Work instructions: Nothing but the lines from the start of the data through the line with "Task: Click bullet" should appear in the answer, each retyped exactly, and pictures should not.

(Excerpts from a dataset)
########################################

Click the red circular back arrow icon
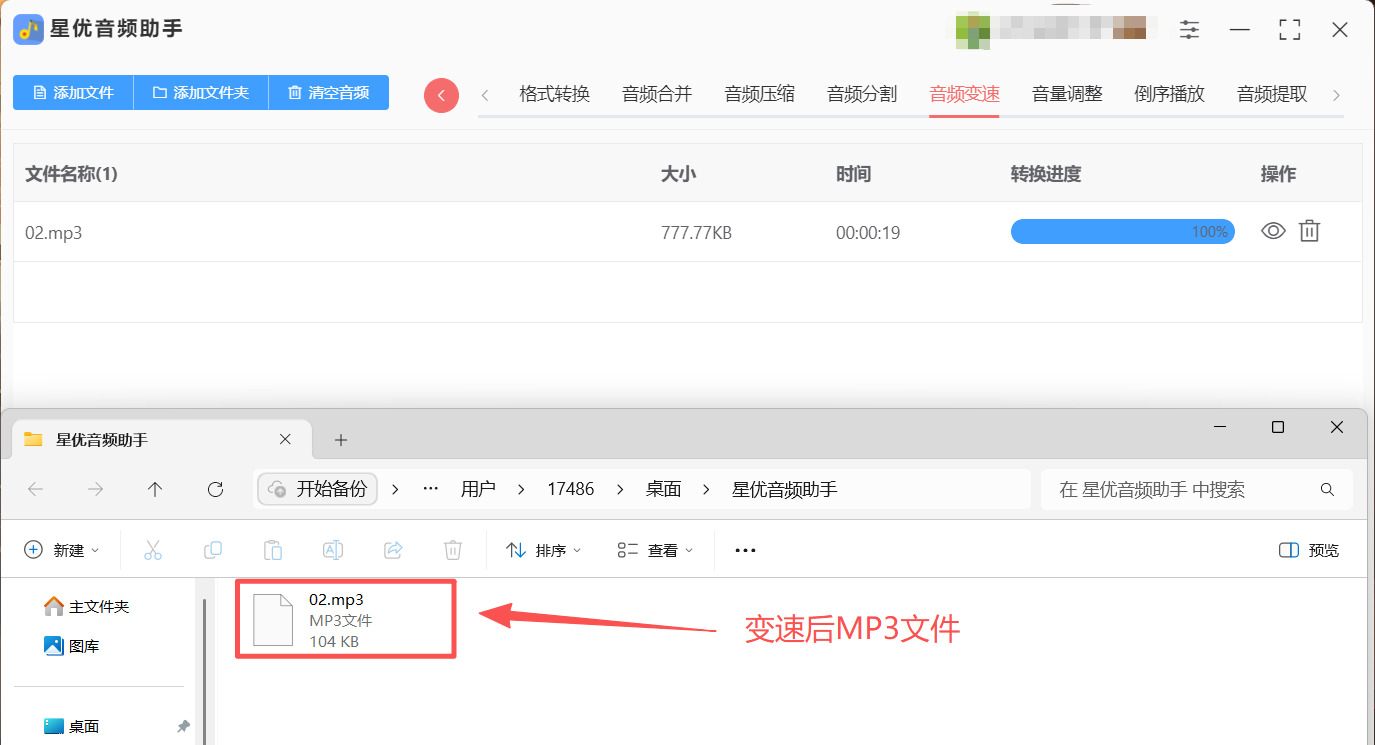The image size is (1375, 745). tap(441, 95)
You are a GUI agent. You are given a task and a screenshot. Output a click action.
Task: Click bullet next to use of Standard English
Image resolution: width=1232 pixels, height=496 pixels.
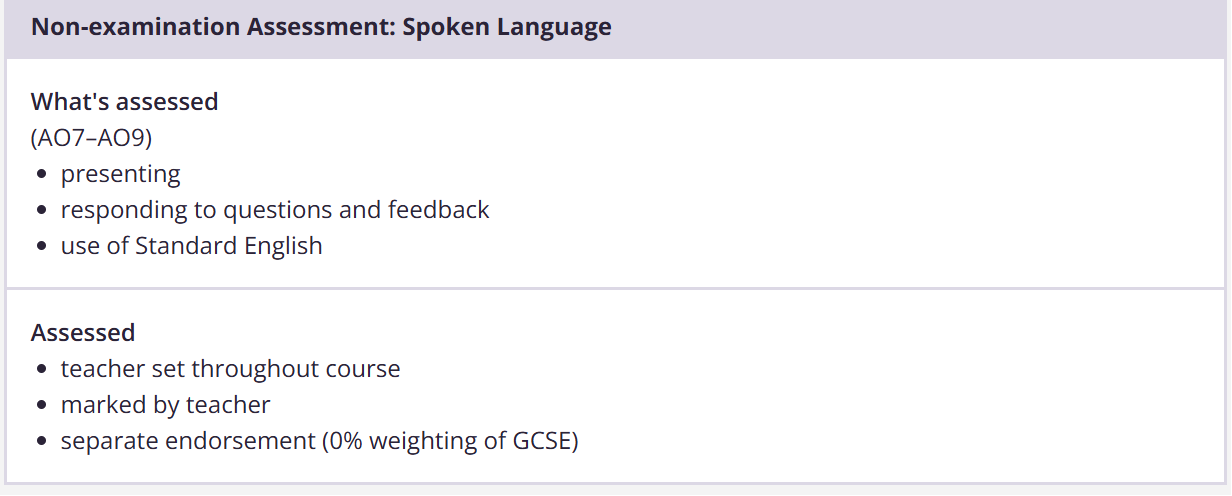[41, 247]
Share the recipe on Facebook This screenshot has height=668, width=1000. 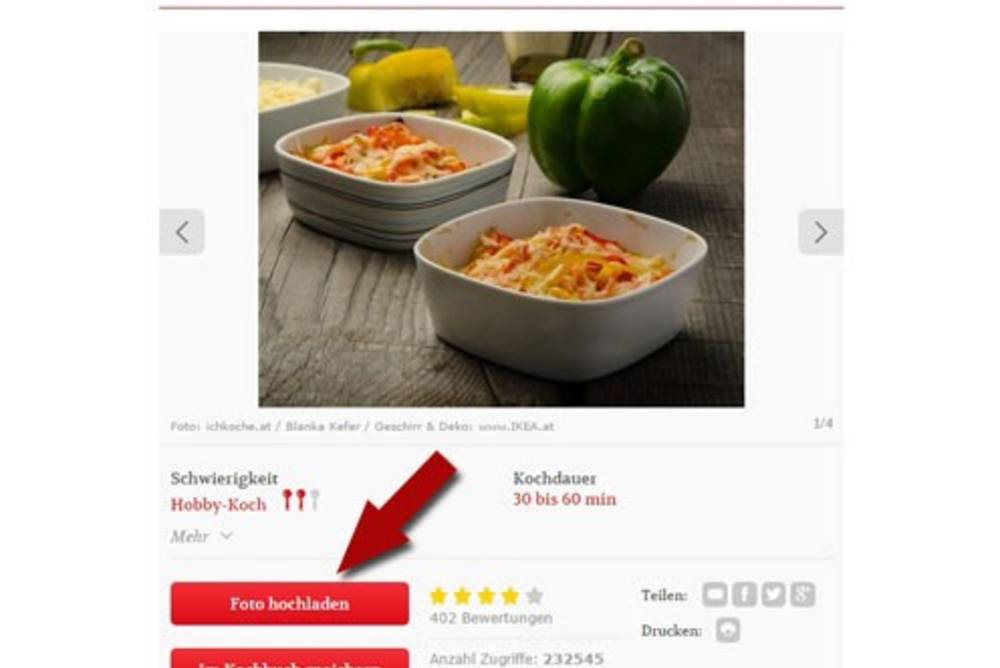[x=744, y=595]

########################################

The answer:
Click the red circular back arrow icon
The image size is (1375, 745). tap(441, 95)
You are a GUI agent. You are given a task and a screenshot. Output a click action.
Task: Click bullet next to use of Standard English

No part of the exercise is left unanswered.